--- Exercise description ---
Give again, word for word, every line in the entries below from the line with "Prev (590, 108)" up to and including the line with "How old is that human being (642, 1424)", and no other line.

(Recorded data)
━━━━━━━━━━━━━━━━━━━━

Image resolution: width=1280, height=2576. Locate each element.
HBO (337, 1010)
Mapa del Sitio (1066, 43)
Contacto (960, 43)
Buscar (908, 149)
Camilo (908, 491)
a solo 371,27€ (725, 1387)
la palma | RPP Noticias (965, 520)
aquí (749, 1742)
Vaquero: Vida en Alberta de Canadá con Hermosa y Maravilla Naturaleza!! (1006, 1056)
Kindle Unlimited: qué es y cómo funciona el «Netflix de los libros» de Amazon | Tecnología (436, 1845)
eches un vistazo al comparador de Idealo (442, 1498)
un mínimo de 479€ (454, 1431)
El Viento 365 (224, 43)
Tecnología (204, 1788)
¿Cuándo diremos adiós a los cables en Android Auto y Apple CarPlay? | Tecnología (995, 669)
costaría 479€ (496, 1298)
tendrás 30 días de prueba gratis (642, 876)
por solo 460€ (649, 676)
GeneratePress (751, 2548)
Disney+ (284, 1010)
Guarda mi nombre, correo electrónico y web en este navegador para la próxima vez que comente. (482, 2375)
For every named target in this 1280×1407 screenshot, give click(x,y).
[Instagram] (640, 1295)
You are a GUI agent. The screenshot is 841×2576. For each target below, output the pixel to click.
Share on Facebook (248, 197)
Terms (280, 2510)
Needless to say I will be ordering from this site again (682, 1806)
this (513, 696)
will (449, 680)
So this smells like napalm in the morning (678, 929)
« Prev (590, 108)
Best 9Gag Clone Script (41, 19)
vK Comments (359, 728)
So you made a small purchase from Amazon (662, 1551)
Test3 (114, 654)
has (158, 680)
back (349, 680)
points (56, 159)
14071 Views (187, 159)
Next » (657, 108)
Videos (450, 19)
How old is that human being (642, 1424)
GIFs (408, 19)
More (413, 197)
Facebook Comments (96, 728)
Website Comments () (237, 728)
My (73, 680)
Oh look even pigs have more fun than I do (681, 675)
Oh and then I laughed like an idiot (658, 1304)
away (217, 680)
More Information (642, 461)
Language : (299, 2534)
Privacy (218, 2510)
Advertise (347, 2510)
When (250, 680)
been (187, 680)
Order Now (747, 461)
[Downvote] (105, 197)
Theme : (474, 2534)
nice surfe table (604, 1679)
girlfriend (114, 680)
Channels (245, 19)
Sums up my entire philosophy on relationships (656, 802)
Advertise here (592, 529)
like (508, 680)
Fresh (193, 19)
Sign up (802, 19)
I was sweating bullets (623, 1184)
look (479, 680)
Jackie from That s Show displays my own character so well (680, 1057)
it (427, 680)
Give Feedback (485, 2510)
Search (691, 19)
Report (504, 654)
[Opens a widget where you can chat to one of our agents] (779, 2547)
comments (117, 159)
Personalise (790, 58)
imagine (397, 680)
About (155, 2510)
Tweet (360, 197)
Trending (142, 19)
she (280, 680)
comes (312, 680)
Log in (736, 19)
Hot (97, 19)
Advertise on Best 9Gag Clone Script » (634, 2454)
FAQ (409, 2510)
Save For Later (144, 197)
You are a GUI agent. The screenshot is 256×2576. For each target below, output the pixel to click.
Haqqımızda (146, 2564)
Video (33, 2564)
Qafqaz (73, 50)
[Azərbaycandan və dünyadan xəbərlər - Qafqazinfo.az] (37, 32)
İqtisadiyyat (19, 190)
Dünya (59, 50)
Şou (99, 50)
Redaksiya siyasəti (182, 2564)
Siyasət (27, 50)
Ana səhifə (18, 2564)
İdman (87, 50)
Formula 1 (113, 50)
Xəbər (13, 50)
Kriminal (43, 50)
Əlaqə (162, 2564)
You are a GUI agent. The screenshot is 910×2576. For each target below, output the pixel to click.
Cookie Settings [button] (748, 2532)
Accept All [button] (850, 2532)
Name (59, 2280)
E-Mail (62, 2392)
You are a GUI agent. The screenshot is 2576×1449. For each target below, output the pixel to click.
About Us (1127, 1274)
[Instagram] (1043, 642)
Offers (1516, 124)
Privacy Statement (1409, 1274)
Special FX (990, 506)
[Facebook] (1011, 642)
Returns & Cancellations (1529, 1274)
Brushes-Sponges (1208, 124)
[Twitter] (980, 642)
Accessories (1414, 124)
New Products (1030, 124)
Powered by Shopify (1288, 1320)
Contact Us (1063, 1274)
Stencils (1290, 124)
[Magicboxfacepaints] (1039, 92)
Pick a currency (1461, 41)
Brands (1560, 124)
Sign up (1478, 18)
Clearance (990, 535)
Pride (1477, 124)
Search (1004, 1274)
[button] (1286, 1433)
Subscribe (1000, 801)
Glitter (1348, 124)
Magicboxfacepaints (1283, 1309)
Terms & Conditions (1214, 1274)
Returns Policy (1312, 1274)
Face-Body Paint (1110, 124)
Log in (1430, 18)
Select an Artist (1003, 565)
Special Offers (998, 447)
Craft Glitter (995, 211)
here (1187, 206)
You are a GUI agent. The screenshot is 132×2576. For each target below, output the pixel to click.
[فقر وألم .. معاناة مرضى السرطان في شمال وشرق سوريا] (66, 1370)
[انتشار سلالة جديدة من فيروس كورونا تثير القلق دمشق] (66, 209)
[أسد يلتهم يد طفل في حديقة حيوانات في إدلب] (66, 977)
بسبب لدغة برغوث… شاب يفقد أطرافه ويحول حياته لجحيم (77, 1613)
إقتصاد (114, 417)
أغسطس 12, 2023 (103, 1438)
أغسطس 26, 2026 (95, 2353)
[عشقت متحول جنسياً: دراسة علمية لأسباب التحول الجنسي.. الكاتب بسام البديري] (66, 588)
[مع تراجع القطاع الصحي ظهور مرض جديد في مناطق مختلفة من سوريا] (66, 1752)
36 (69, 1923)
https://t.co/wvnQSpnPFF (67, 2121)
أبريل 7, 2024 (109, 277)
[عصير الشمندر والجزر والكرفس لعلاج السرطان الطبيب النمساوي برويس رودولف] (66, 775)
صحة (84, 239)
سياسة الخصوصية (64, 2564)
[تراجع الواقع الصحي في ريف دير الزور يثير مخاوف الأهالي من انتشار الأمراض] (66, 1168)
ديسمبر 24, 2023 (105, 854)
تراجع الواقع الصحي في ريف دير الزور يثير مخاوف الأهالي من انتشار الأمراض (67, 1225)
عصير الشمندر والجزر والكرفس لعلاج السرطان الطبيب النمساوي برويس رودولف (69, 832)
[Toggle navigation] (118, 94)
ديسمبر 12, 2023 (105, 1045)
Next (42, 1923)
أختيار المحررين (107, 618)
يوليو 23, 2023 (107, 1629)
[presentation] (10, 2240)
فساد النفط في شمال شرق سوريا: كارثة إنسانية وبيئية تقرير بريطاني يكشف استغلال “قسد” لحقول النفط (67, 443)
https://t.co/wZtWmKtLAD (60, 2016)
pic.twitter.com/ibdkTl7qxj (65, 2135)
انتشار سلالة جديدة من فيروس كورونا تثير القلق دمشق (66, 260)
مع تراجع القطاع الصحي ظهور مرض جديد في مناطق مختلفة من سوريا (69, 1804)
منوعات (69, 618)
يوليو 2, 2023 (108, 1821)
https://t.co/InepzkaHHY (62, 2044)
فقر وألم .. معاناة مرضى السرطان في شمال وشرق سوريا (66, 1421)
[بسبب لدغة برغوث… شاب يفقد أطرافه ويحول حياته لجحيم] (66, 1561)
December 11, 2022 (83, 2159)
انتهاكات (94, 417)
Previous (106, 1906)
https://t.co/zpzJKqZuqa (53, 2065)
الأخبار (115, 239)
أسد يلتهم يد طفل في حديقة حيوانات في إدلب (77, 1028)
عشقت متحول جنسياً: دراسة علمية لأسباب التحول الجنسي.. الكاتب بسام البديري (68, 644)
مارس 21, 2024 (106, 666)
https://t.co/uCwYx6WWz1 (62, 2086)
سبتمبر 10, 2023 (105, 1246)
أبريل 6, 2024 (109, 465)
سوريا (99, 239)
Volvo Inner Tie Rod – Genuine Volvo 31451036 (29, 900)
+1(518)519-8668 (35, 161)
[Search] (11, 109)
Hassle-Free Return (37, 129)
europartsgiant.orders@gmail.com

━━━━━━━━━━━━━━━━━━━━

--- The answer ---
« Prev (590, 108)
Best 9Gag Clone Script (41, 19)
vK Comments (359, 728)
So you made a small purchase from Amazon (662, 1551)
Test3 (114, 654)
has (158, 680)
back (349, 680)
points (56, 159)
14071 Views (187, 159)
Next » (657, 108)
Videos (450, 19)
How old is that human being (642, 1424)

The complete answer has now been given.